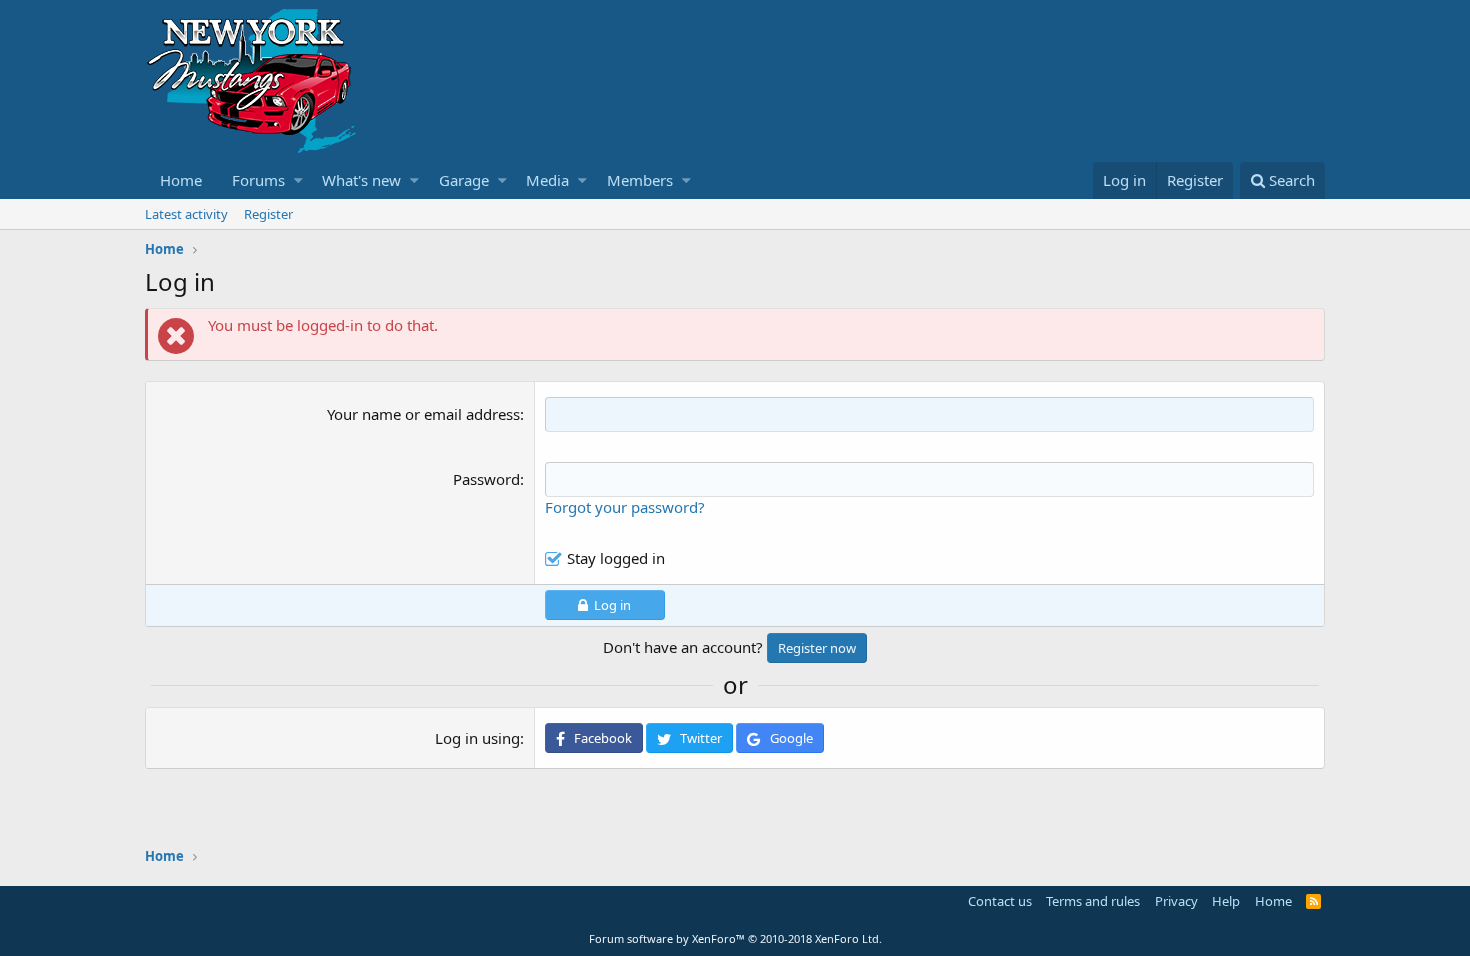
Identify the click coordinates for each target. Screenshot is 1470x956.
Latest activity (186, 214)
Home (181, 180)
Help (1226, 901)
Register (268, 214)
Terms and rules (1093, 901)
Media (547, 180)
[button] (298, 180)
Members (640, 180)
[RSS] (1313, 901)
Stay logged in (616, 558)
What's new (361, 180)
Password (486, 479)
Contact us (1000, 901)
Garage (464, 180)
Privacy (1176, 901)
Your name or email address (423, 414)
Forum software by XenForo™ (735, 938)
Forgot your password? (625, 507)
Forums (258, 180)
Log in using (477, 738)
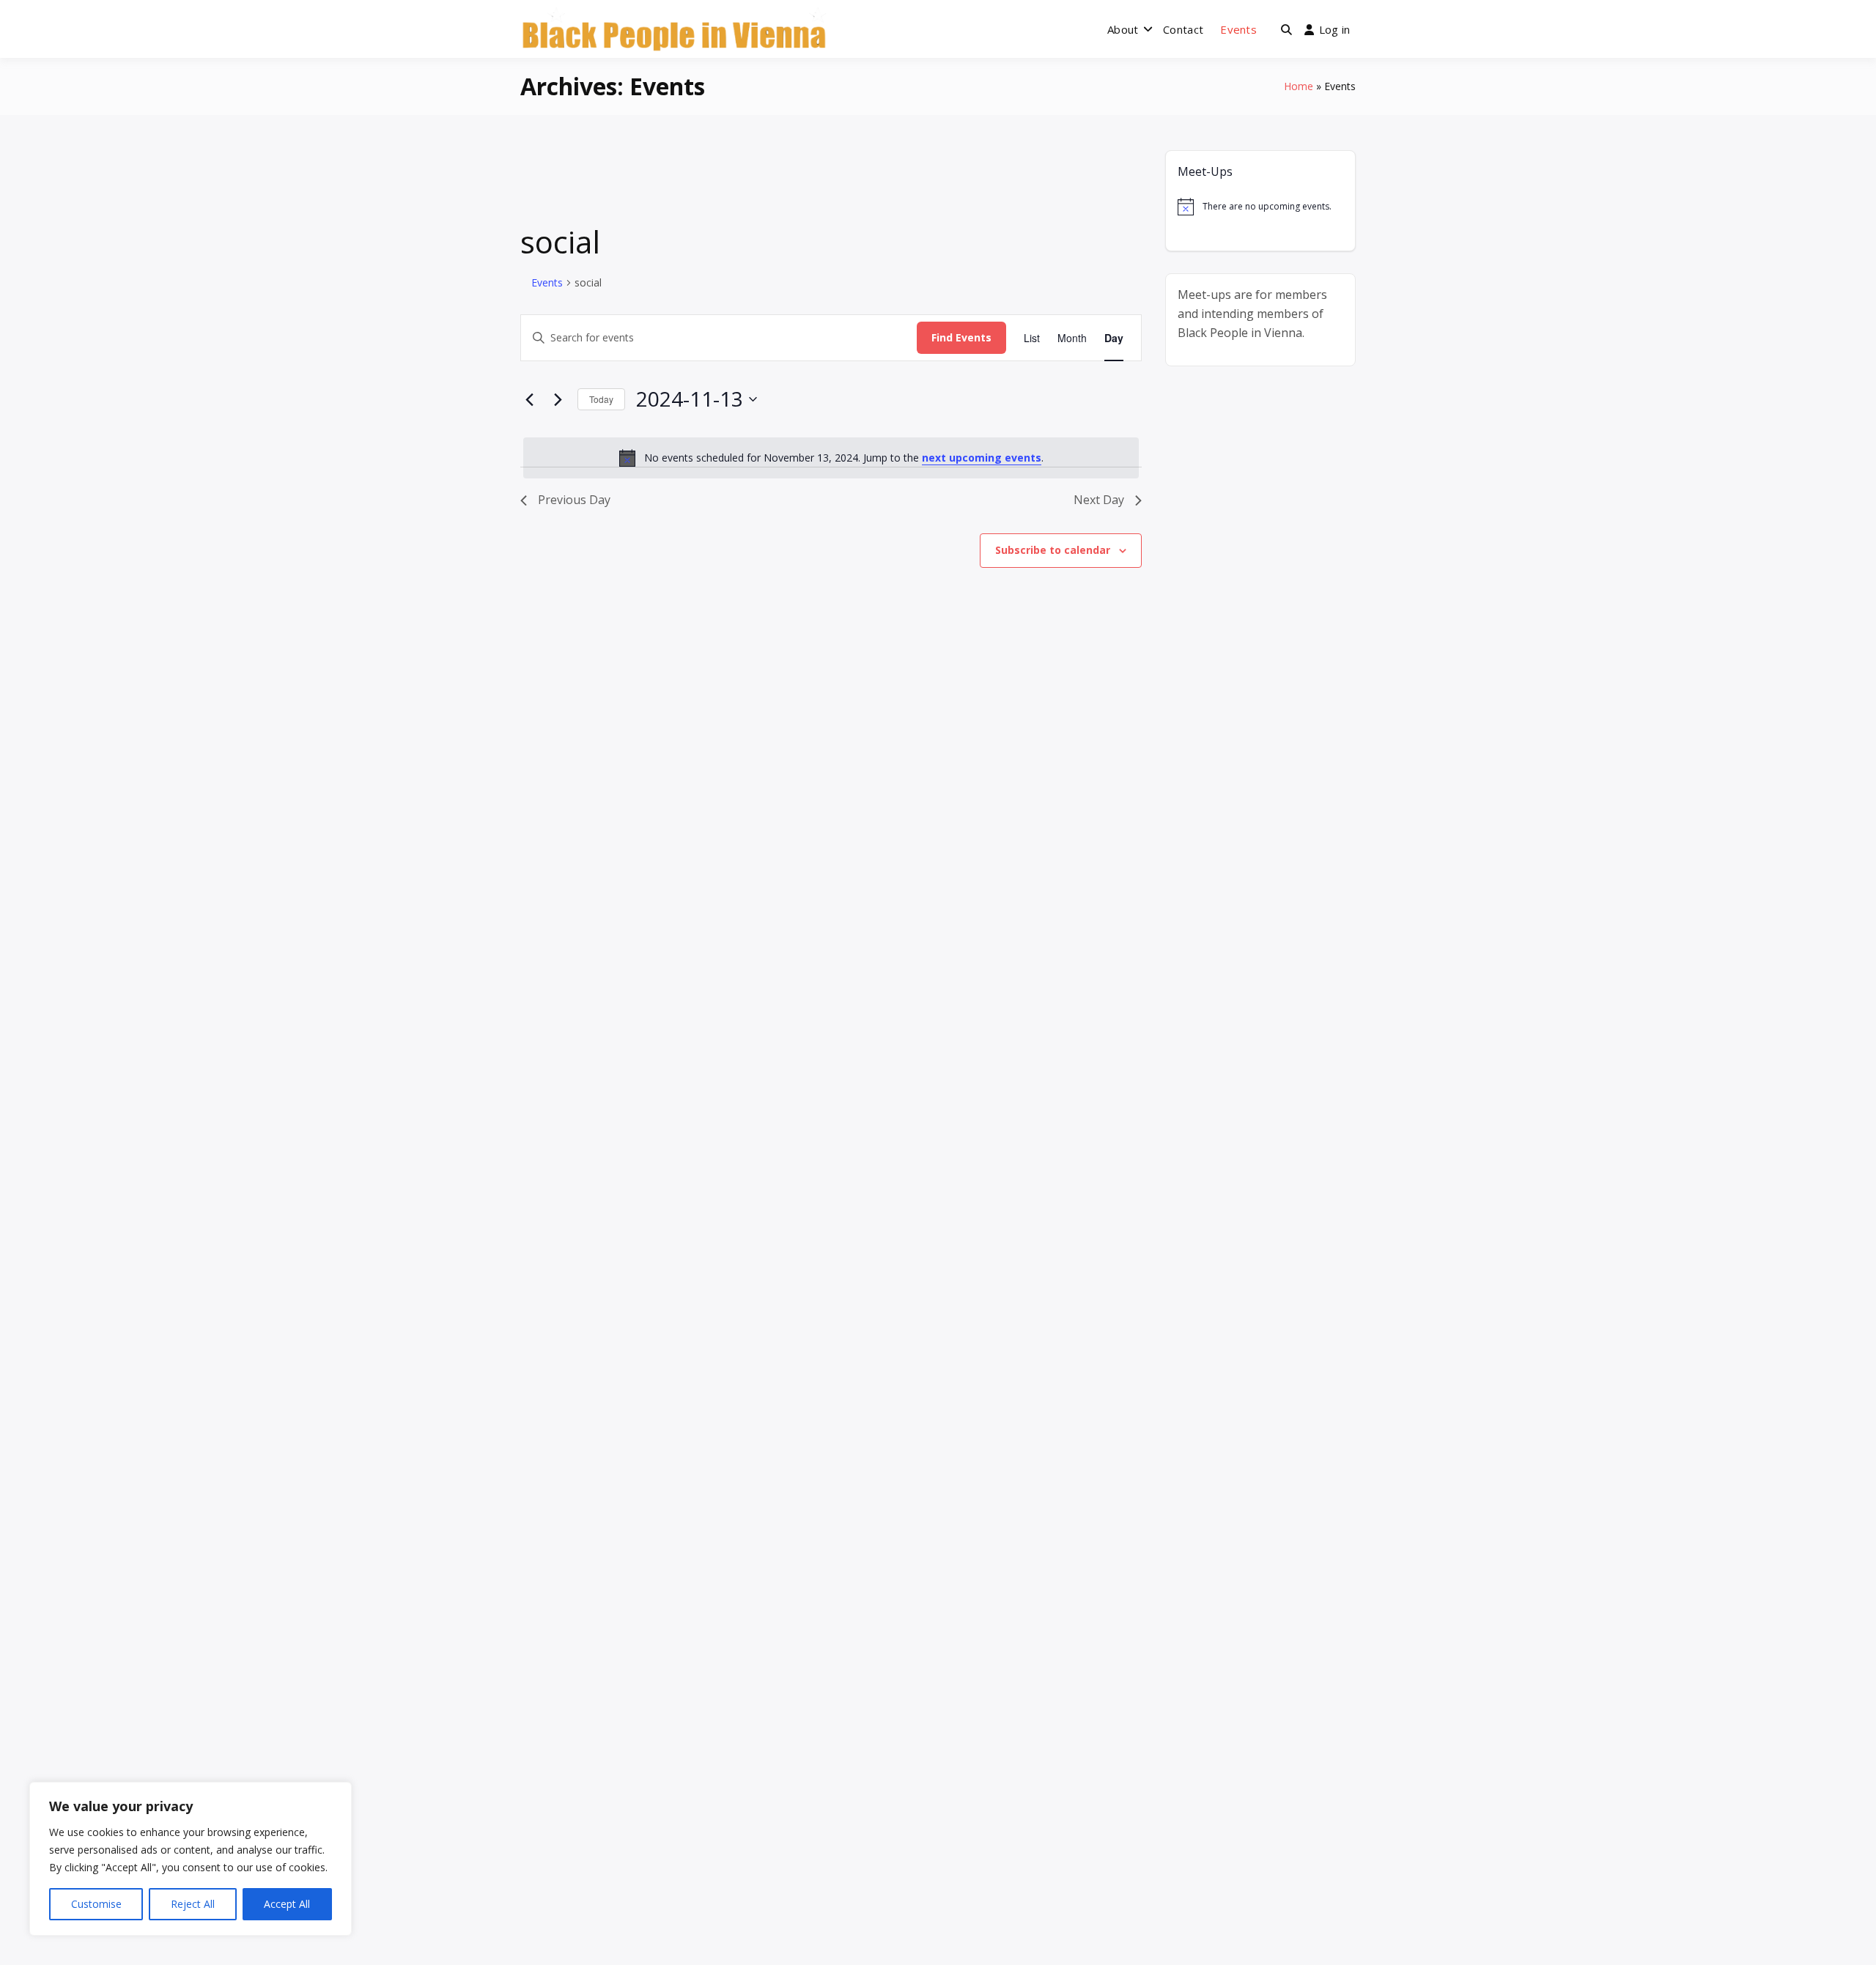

=-=-=

What is needed is an exact transcription of the lines from the one holding "[button] (298, 180)" to the end of the data, with every picture left out.

[button] (298, 180)
Members (640, 180)
[RSS] (1313, 901)
Stay logged in (616, 558)
What's new (361, 180)
Password (486, 479)
Contact us (1000, 901)
Garage (464, 180)
Privacy (1176, 901)
Your name or email address (423, 414)
Forum software by XenForo™ (735, 938)
Forgot your password? (625, 507)
Forums (258, 180)
Log in using (477, 738)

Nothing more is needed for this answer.